Ground Motion Prediction Equation – GMPE

The goal of the CRONOS project is, within Component 2, to develop Ground Motion Prediction Equation (GMPE) for the area of Croatia. Performing GMPE requires a high-quality dataset of earthquake-induced ground motions covering a wide range of magnitudes and distances.

In the work of Uglešić et al. (2022), the GMPE model “Regionally adjusted ground motion model: Case study of the ML6.2 (Mw6.4) Petrinja (Croatia) 2020 earthquake“ was derived based on the BSHAP database (Šalić et al., 2017).

The derived model was compared with a similar model by Bora et al. (2014) and newer GMPE models at the bedrock level for earthquake scenario Mw6.4 and 4 different epicentral distances. The problem with the mentioned model is that the database of strong earthquakes for Croatia was not used, but BSHAP data, in which there are only a few recorded earthquakes from Croatia, mostly of moderate magnitude. Also, the model does not include an amplification model that covers linear and non-linear effects. For this reason, a hybrid empirical model (HEM-GMPE) will be performed by the end of the project.

Hybrid Empirical Method (HEM)

By the end of the project, a hybrid empirical model (HEM-GMPE) will be developed based on the data of recorded and simulated ground motions required due to the lack of data on ground motions for earthquakes of large magnitudes, as well as other defined seismological parameters needed to perform attenuation relations.

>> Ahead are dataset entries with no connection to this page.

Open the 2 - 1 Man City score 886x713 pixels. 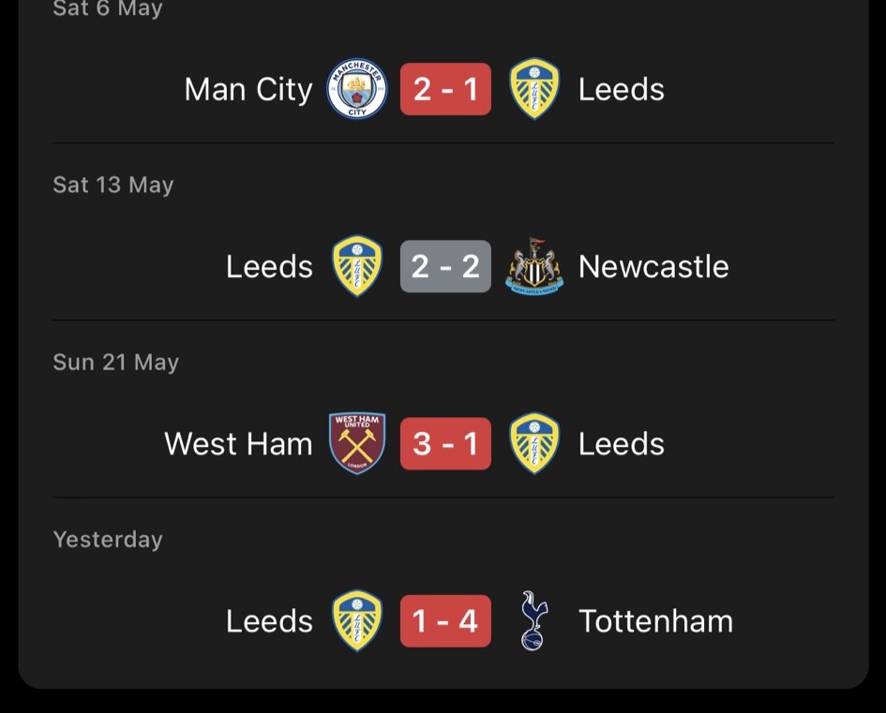pos(445,89)
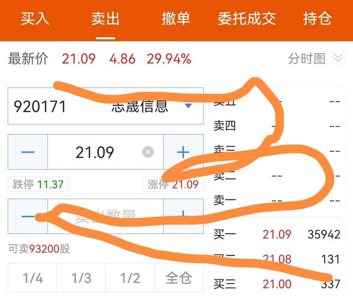Select 全仓 full position

179,278
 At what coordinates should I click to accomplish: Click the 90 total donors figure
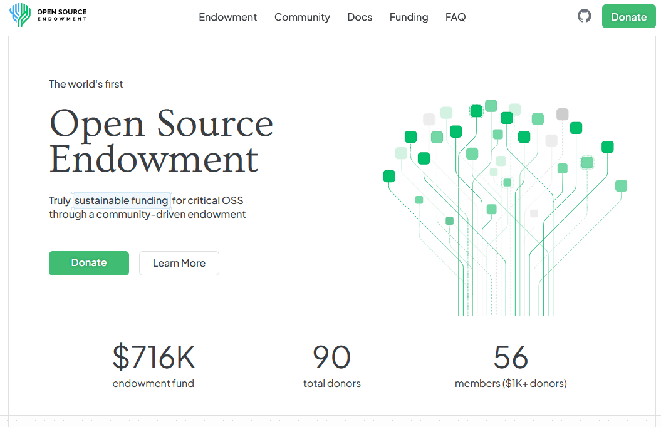click(x=331, y=358)
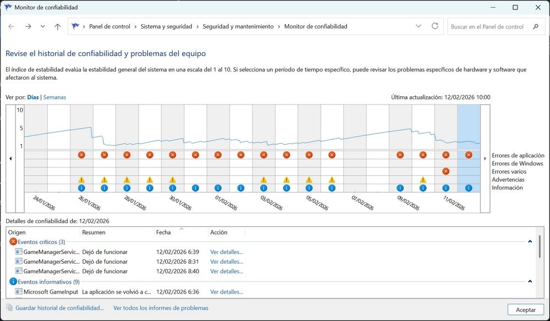
Task: Click the yellow warning triangle under 30/01/2026
Action: 172,179
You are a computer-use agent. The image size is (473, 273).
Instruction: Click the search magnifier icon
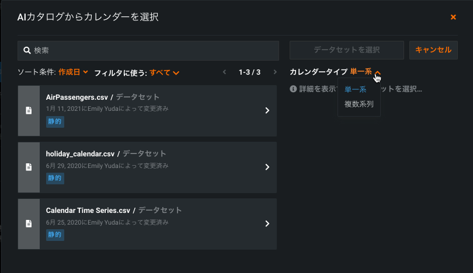pyautogui.click(x=27, y=51)
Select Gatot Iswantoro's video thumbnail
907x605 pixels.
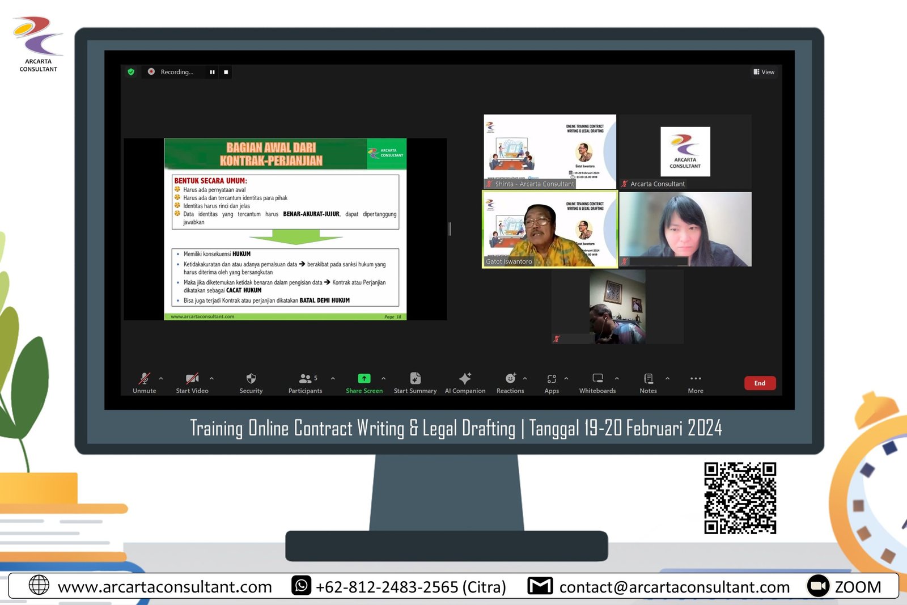point(549,229)
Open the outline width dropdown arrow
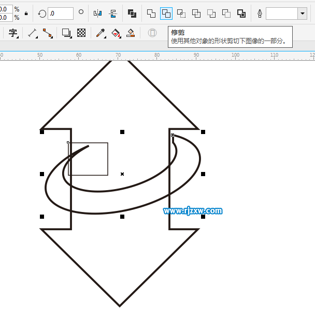This screenshot has width=315, height=319. point(302,14)
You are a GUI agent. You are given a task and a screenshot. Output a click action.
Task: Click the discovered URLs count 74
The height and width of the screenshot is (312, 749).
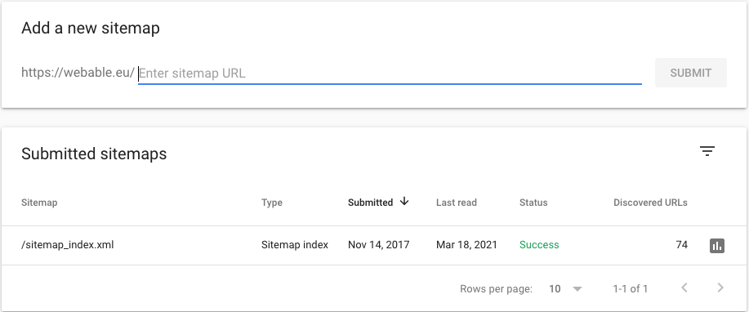[682, 245]
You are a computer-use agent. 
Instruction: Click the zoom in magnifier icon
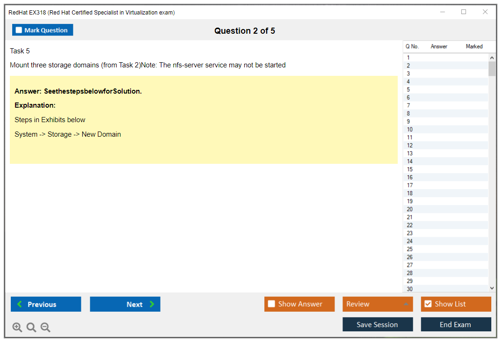17,328
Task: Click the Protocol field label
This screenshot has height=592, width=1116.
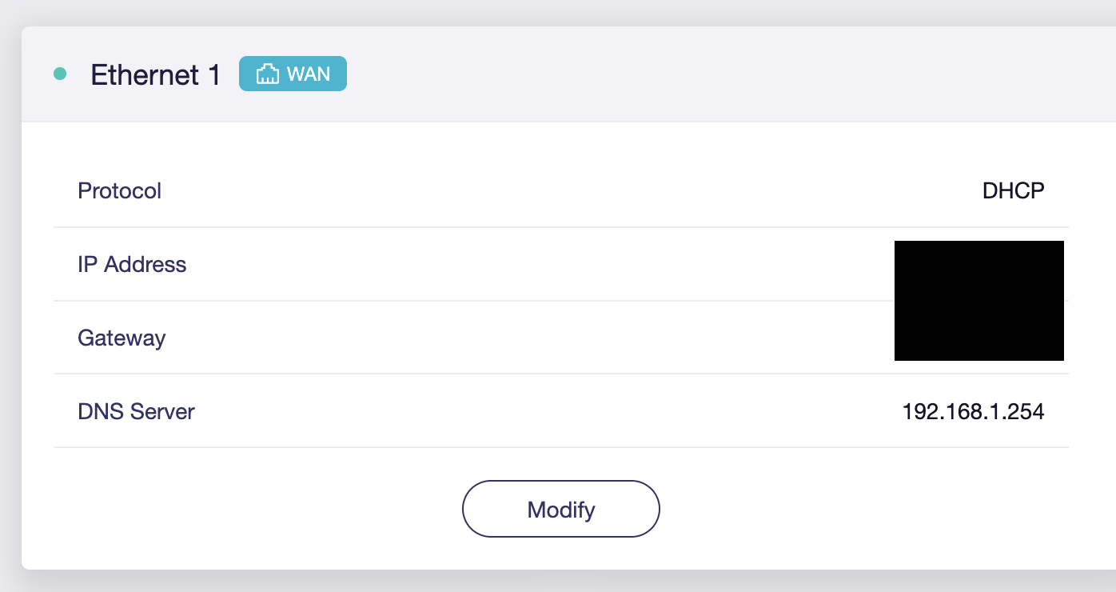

The results will be displayed on this page.

Nonlinear amplification model for Croatia

In the paper of Stanko and Markušić (2024), a nonlinear amplification model was derived for Croatia, which is based on three parameters of the local soil: Vs30, the natural frequency of the soil and the depth to the bedrock H800.

The derived model is intended to be integrated into the attenuation relation for Croatia, but it can also be combined with the GMPE model of Uglešić et al. (2022). The figure shows the comparison of the AF model for various cases of local parameters in comparison with the AF models and the seismic code Eurocode 8 (current and revised).


Bora, S.S., Scherbaum, F., Kuehn, N. and Stafford, P., 2014. Fourier spectral-and duration models for the generation of response spectra adjustable to different source-, propagation-, and site conditions. Bulletin of Earthquake Engineering12, pp.467-493.

Salic, R., Sandikkaya, M.A., Milutinovic, Z., Gulerce, Z., Duni, L., Kovacevic, V., Markusic, S., Mihaljevic, J., Kuka, N., Kaludjerovic, N. and Kotur, N., 2017. BSHAP project strong ground motion database and selection of suitable ground motion models for the Western Balkan Region. Bulletin of Earthquake Engineering15, pp.1319-1343.

Stanko, D. and Markušić, S., 2024. Site amplification model for Croatia estimated by random vibration theory-based site response analysis. Soil Dynamics and Earthquake Engineering179, p.108547.

Uglešić, J.S., Skendrović, F., Lončar, I., Markušić, S. and Stanko, D., 2022. Regionally adjusted ground motion model: Case study of the ML6. 2 (Mw6. 4) Petrinja (Croatia) 2020 earthquake. Studia Geophysica et Geodaetica66(3-4), pp.162-186.